▶ Selected excerpt
THE heat enveloped me as soon as I stepped outside the air-conditioned comfort of the terminal at New Orleans Airport, wrapping itself around me like clingfilm until, within seconds, my shirt and trousers pressed damply against my body. The temperature was only 87 degrees, modest by the ferocious standards of Las Vegas – but then this was not the dry, desert heat of Nevada, where the short walk from the carpark to the hotel foyer evaporates the last drop of moisture in your mouth. In New Orleans (Noo Awlins to the natives) dehydration was an enviable condition, but whatever the discomfort I was not about to start complaining.

Most of us, with even a modest share of luck, will realise at least one of the pipe-dreams that sustain us through the dreary daily routine. But I was truly fortunate, and I knew it: on that September afternoon in 1978, I was fulfilling three of my daydreams in a single operation.

Close family ties with the country had made America a place I longed to visit, and I had always promised myself that if I ever got to the States, a trip to New Orleans would figure prominently on my itinerary. Apart from being the most beautiful city in America (some might say the only beautiful city in America, although San Franciscans would disagree) its music had always made it a special place. Kid Ory, Armstrong and the rest had made Bourbon Street, Basin Street, and Rampart Street as familiar to me as Tottenham Court Road and the Haymarket.

▶ Task description
From the passage about arriving in New Orleans, extract the part starting at "THE heat enveloped" and ending at "to start complaining.", copied word for word. The lines after this text play no part in the work that follows.

▶ Provided material

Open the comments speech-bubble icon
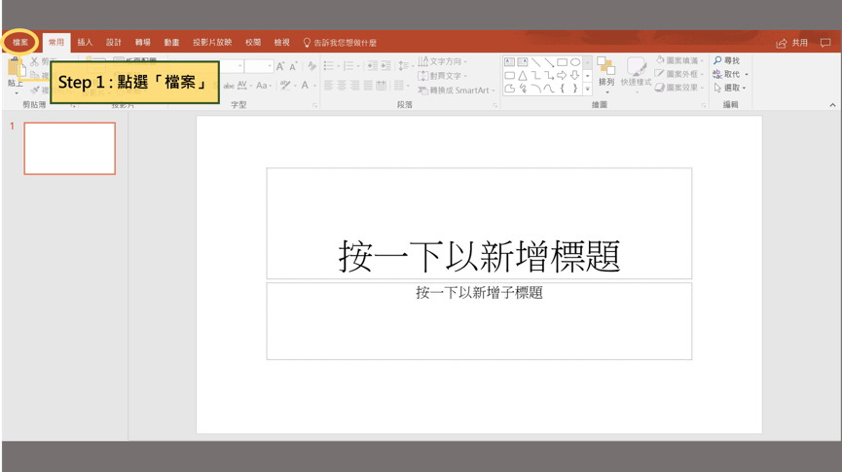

▶ Problem solution
THE heat enveloped me as soon as I stepped outside the air-conditioned comfort of the terminal at New Orleans Airport, wrapping itself around me like clingfilm until, within seconds, my shirt and trousers pressed damply against my body. The temperature was only 87 degrees, modest by the ferocious standards of Las Vegas – but then this was not the dry, desert heat of Nevada, where the short walk from the carpark to the hotel foyer evaporates the last drop of moisture in your mouth. In New Orleans (Noo Awlins to the natives) dehydration was an enviable condition, but whatever the discomfort I was not about to start complaining.